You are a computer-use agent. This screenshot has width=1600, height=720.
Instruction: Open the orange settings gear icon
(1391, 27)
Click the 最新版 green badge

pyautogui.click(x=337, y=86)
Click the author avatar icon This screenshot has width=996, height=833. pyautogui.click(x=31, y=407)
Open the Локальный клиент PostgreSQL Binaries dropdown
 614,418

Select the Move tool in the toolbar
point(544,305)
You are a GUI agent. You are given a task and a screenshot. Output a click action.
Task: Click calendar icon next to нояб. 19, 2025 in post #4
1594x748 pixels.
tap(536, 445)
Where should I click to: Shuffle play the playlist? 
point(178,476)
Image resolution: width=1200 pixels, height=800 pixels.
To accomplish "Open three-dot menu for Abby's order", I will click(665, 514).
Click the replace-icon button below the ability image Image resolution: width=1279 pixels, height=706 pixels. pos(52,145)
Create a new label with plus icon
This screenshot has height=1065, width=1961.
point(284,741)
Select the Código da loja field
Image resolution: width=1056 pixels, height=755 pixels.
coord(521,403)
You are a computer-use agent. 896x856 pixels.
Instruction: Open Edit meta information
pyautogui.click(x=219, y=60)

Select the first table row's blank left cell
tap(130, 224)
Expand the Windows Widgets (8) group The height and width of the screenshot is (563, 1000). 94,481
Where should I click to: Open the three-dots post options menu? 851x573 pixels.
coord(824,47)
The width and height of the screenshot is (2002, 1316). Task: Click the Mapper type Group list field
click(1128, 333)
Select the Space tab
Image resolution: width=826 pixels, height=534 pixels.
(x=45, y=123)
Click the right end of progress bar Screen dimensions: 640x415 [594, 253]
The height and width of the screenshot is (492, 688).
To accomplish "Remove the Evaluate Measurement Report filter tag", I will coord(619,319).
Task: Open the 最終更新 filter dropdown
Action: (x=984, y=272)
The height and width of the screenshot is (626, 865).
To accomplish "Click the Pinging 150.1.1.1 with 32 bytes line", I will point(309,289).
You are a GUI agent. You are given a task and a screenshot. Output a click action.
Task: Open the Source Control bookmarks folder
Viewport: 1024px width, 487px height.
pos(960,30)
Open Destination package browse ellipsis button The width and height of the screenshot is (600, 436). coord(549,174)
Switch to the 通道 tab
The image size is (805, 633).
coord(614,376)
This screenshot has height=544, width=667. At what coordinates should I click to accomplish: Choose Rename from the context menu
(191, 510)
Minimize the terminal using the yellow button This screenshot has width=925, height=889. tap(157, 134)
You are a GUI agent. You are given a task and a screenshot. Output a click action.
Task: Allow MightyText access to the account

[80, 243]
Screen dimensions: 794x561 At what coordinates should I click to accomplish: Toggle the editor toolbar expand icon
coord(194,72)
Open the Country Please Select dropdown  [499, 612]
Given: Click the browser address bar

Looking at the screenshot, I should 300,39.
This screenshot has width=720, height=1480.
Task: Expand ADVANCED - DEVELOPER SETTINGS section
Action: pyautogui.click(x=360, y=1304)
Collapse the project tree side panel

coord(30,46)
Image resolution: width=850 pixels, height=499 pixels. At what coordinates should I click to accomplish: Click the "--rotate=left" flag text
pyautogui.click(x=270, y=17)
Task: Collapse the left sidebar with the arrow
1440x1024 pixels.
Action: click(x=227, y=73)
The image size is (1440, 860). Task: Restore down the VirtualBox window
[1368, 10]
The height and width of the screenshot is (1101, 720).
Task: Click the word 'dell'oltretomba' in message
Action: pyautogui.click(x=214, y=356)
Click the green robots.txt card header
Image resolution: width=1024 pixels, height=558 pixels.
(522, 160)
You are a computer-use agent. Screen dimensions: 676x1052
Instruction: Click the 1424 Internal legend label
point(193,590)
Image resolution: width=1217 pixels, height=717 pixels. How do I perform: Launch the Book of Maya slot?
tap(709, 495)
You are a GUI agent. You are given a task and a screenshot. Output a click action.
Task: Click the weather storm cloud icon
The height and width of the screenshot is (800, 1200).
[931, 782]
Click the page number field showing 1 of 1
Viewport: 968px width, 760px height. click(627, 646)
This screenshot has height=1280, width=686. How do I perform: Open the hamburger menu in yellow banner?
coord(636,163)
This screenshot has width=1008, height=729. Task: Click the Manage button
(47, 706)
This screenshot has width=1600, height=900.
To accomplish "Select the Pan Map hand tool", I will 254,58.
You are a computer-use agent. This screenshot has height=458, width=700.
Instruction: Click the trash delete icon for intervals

Aim of the task. Provide an exact transcription of every entry above.

Task answer.
You are a computer-use agent. This screenshot has width=1600, height=720.
Instruction: Open the orange settings gear icon
(1391, 27)
Click the 最新版 green badge

pyautogui.click(x=337, y=86)
Click the author avatar icon This screenshot has width=996, height=833. pyautogui.click(x=31, y=407)
Open the Локальный клиент PostgreSQL Binaries dropdown
 614,418

Select the Move tool in the toolbar
point(544,305)
You are a GUI agent. You are given a task and a screenshot. Output a click action.
Task: Click calendar icon next to нояб. 19, 2025 in post #4
1594x748 pixels.
tap(536, 445)
Where should I click to: Shuffle play the playlist? 
point(178,476)
Image resolution: width=1200 pixels, height=800 pixels.
To accomplish "Open three-dot menu for Abby's order", I will click(665, 514).
Click the replace-icon button below the ability image Image resolution: width=1279 pixels, height=706 pixels. pos(52,145)
Create a new label with plus icon
This screenshot has height=1065, width=1961.
point(284,741)
Select the Código da loja field
Image resolution: width=1056 pixels, height=755 pixels.
coord(521,403)
You are a computer-use agent. 896x856 pixels.
Instruction: Open Edit meta information
pyautogui.click(x=219, y=60)

Select the first table row's blank left cell
tap(130, 224)
Expand the Windows Widgets (8) group The height and width of the screenshot is (563, 1000). 94,481
Where should I click to: Open the three-dots post options menu? 851x573 pixels.
coord(824,47)
The width and height of the screenshot is (2002, 1316). Task: Click the Mapper type Group list field
click(1128, 333)
Select the Space tab
Image resolution: width=826 pixels, height=534 pixels.
(x=45, y=123)
Click the right end of progress bar Screen dimensions: 640x415 [594, 253]
The height and width of the screenshot is (492, 688).
To accomplish "Remove the Evaluate Measurement Report filter tag", I will coord(619,319).
Task: Open the 最終更新 filter dropdown
Action: (x=984, y=272)
The height and width of the screenshot is (626, 865).
To accomplish "Click the Pinging 150.1.1.1 with 32 bytes line", I will point(309,289).
You are a GUI agent. You are given a task and a screenshot. Output a click action.
Task: Open the Source Control bookmarks folder
Viewport: 1024px width, 487px height.
pos(960,30)
Open Destination package browse ellipsis button The width and height of the screenshot is (600, 436). coord(549,174)
Switch to the 通道 tab
The image size is (805, 633).
coord(614,376)
This screenshot has height=544, width=667. At what coordinates should I click to accomplish: Choose Rename from the context menu
(191, 510)
Minimize the terminal using the yellow button This screenshot has width=925, height=889. tap(157, 134)
You are a GUI agent. You are given a task and a screenshot. Output a click action.
Task: Allow MightyText access to the account

[80, 243]
Screen dimensions: 794x561 At what coordinates should I click to accomplish: Toggle the editor toolbar expand icon
coord(194,72)
Open the Country Please Select dropdown  [499, 612]
Given: Click the browser address bar

Looking at the screenshot, I should 300,39.
This screenshot has width=720, height=1480.
Task: Expand ADVANCED - DEVELOPER SETTINGS section
Action: pyautogui.click(x=360, y=1304)
Collapse the project tree side panel

coord(30,46)
Image resolution: width=850 pixels, height=499 pixels. At what coordinates should I click to accomplish: Click the "--rotate=left" flag text
pyautogui.click(x=270, y=17)
Task: Collapse the left sidebar with the arrow
1440x1024 pixels.
Action: click(x=227, y=73)
The image size is (1440, 860). Task: Restore down the VirtualBox window
[1368, 10]
The height and width of the screenshot is (1101, 720).
Task: Click the word 'dell'oltretomba' in message
Action: pyautogui.click(x=214, y=356)
Click the green robots.txt card header
Image resolution: width=1024 pixels, height=558 pixels.
(522, 160)
You are a computer-use agent. Screen dimensions: 676x1052
Instruction: Click the 1424 Internal legend label
point(193,590)
Image resolution: width=1217 pixels, height=717 pixels. How do I perform: Launch the Book of Maya slot?
tap(709, 495)
You are a GUI agent. You are given a task and a screenshot. Output a click action.
Task: Click the weather storm cloud icon
The height and width of the screenshot is (800, 1200).
[931, 782]
Click the page number field showing 1 of 1
Viewport: 968px width, 760px height. click(627, 646)
This screenshot has height=1280, width=686. How do I perform: Open the hamburger menu in yellow banner?
coord(636,163)
This screenshot has width=1008, height=729. Task: Click the Manage button
(47, 706)
This screenshot has width=1600, height=900.
To accomplish "Select the Pan Map hand tool", I will 254,58.
You are a computer-use agent. This screenshot has height=458, width=700.
Instruction: Click the trash delete icon for intervals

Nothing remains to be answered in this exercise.